Insight of an easy topochemical oxidative reaction in obtaining high performance electrochemical capacitor based on CoIICoIII monometallic cobalt Layered Double Hydroxide

Abstract

A series of monometallic Layered Double Hydroxides (LDH) using electroactive cation, i.e. divalent or trivalent cobalt, was prepared by Topochemical Oxidation Reaction (TOR) under O2 atmosphere at 40 °C from pristine β-Co(OH)2 platelets. The oxidation state of the ill-defined layered materials was evaluated by coupling thermal measurements and chemical titration (iodometry). Their characterization by ancillary techniques was completed by the study of their magnetic behavior. The obtained magnetic moments suggest the presence of structural local deformation around the CoII ions, unhomogeneous charge distribution yielding to clustering effects cannot be discarded. Their pseudo-faradic properties as supercapacitor in KOH solution was thoroughly investigated by using Cyclic Voltammetry (CV), Galvanostatic Cycling with Potential Limitation (GCPL) and Electrochemical Impedance Spectroscopy (EIS) techniques.

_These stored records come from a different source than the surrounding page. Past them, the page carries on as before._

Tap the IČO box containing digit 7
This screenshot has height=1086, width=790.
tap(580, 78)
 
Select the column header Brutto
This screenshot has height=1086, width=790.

As a function of the oxygen treatment, the relative amount of CoII/CoIII was found to range into 5.3 and 13.3, which is unusually high when compared to classical LDH charge distribution. Pseudocapacitance as high as 1540 F g−1 was obtained underlining a high percentage of CoII, ≈40%, involved in electrochemical process. This high percentage is tentatively explained by an extended outer-active electrochemical surface which demonstrates that TOR is a quick and easy process to get a high pseudocapacitive performance.